### What you will do
Once you have read the records below, write them all out exactly as given.

*** Opening Input data ***

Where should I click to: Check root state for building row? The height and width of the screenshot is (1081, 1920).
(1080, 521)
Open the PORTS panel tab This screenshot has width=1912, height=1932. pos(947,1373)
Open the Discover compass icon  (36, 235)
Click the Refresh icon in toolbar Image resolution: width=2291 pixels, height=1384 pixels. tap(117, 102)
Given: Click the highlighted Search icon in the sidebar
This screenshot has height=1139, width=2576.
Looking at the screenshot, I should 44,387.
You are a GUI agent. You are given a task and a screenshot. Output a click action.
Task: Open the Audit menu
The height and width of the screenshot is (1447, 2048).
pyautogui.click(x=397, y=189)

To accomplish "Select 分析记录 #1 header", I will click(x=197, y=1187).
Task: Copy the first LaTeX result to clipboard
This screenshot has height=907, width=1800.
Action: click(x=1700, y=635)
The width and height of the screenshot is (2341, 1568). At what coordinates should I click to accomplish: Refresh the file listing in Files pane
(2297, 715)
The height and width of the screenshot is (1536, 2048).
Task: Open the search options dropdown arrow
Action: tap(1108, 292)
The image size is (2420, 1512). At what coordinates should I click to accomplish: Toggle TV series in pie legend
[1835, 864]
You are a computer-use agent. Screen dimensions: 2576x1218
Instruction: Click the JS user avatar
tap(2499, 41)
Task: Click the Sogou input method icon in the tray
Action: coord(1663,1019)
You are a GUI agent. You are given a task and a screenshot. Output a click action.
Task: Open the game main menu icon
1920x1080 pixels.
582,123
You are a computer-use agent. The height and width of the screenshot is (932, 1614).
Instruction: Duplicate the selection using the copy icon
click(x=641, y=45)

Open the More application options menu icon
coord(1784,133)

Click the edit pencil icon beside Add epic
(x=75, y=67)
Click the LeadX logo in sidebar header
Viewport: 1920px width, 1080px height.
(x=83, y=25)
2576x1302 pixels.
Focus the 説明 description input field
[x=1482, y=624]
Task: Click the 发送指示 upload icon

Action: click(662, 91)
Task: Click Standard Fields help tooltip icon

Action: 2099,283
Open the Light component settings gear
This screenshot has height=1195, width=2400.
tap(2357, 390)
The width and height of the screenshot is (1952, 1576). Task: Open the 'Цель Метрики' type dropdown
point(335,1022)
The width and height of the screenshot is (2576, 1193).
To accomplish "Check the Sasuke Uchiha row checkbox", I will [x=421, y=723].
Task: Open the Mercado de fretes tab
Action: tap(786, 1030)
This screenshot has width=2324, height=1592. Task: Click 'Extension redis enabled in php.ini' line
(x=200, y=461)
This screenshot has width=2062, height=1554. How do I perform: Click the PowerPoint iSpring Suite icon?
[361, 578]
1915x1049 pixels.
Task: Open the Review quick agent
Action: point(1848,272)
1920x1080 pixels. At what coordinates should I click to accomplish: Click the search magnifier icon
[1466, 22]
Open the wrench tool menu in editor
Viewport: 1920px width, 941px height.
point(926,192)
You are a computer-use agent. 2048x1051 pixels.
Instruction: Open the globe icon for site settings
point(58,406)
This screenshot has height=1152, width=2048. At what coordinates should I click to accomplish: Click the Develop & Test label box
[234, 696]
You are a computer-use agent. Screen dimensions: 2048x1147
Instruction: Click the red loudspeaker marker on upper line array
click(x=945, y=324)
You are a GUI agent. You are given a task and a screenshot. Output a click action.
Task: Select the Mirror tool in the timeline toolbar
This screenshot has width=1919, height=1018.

*** Closing Input data ***

### Task output
Where should I click to: Check root state for building row? The height and width of the screenshot is (1081, 1920).
(1080, 521)
Open the PORTS panel tab This screenshot has width=1912, height=1932. pos(947,1373)
Open the Discover compass icon  (36, 235)
Click the Refresh icon in toolbar Image resolution: width=2291 pixels, height=1384 pixels. tap(117, 102)
Given: Click the highlighted Search icon in the sidebar
This screenshot has height=1139, width=2576.
Looking at the screenshot, I should 44,387.
You are a GUI agent. You are given a task and a screenshot. Output a click action.
Task: Open the Audit menu
The height and width of the screenshot is (1447, 2048).
pyautogui.click(x=397, y=189)

To accomplish "Select 分析记录 #1 header", I will click(x=197, y=1187).
Task: Copy the first LaTeX result to clipboard
This screenshot has height=907, width=1800.
Action: click(x=1700, y=635)
The width and height of the screenshot is (2341, 1568). At what coordinates should I click to accomplish: Refresh the file listing in Files pane
(2297, 715)
The height and width of the screenshot is (1536, 2048).
Task: Open the search options dropdown arrow
Action: tap(1108, 292)
The image size is (2420, 1512). At what coordinates should I click to accomplish: Toggle TV series in pie legend
[1835, 864]
You are a computer-use agent. Screen dimensions: 2576x1218
Instruction: Click the JS user avatar
tap(2499, 41)
Task: Click the Sogou input method icon in the tray
Action: coord(1663,1019)
You are a GUI agent. You are given a task and a screenshot. Output a click action.
Task: Open the game main menu icon
1920x1080 pixels.
582,123
You are a computer-use agent. The height and width of the screenshot is (932, 1614).
Instruction: Duplicate the selection using the copy icon
click(x=641, y=45)

Open the More application options menu icon
coord(1784,133)

Click the edit pencil icon beside Add epic
(x=75, y=67)
Click the LeadX logo in sidebar header
Viewport: 1920px width, 1080px height.
(x=83, y=25)
2576x1302 pixels.
Focus the 説明 description input field
[x=1482, y=624]
Task: Click the 发送指示 upload icon

Action: click(662, 91)
Task: Click Standard Fields help tooltip icon

Action: 2099,283
Open the Light component settings gear
This screenshot has height=1195, width=2400.
tap(2357, 390)
The width and height of the screenshot is (1952, 1576). Task: Open the 'Цель Метрики' type dropdown
point(335,1022)
The width and height of the screenshot is (2576, 1193).
To accomplish "Check the Sasuke Uchiha row checkbox", I will [x=421, y=723].
Task: Open the Mercado de fretes tab
Action: tap(786, 1030)
This screenshot has width=2324, height=1592. Task: Click 'Extension redis enabled in php.ini' line
(x=200, y=461)
This screenshot has width=2062, height=1554. How do I perform: Click the PowerPoint iSpring Suite icon?
[361, 578]
1915x1049 pixels.
Task: Open the Review quick agent
Action: point(1848,272)
1920x1080 pixels. At what coordinates should I click to accomplish: Click the search magnifier icon
[1466, 22]
Open the wrench tool menu in editor
Viewport: 1920px width, 941px height.
point(926,192)
You are a computer-use agent. 2048x1051 pixels.
Instruction: Open the globe icon for site settings
point(58,406)
This screenshot has height=1152, width=2048. At what coordinates should I click to accomplish: Click the Develop & Test label box
[234, 696]
You are a computer-use agent. Screen dimensions: 2048x1147
Instruction: Click the red loudspeaker marker on upper line array
click(x=945, y=324)
You are a GUI agent. You are given a task and a screenshot. Output a click action.
Task: Select the Mirror tool in the timeline toolbar
This screenshot has width=1919, height=1018.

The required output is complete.